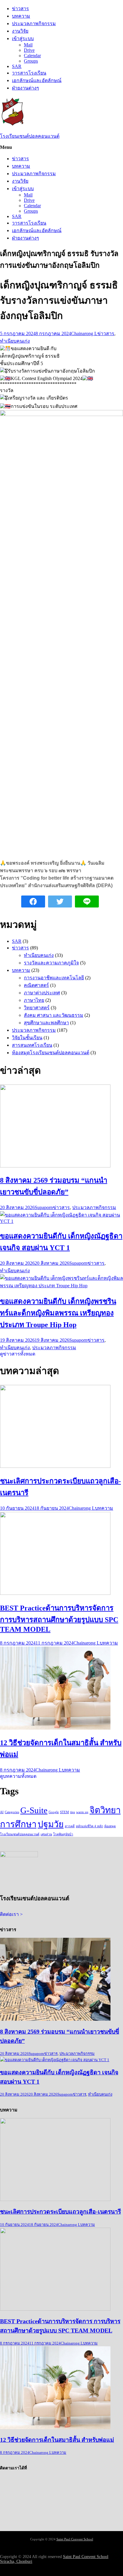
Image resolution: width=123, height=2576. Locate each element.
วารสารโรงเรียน (29, 72)
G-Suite (33, 1810)
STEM (64, 1812)
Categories (12, 1812)
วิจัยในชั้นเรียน (27, 1037)
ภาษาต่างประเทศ (42, 992)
────────────────
Activity :: Your task is to set down the records shown above exactly, minus any pictures.

Exercise output ::
Image resolution: width=123, height=2576. Locate each element.
วารสารโรงเรียน (29, 72)
G-Suite (33, 1810)
STEM (64, 1812)
Categories (12, 1812)
วิจัยในชั้นเรียน (27, 1037)
ภาษาต่างประเทศ (42, 992)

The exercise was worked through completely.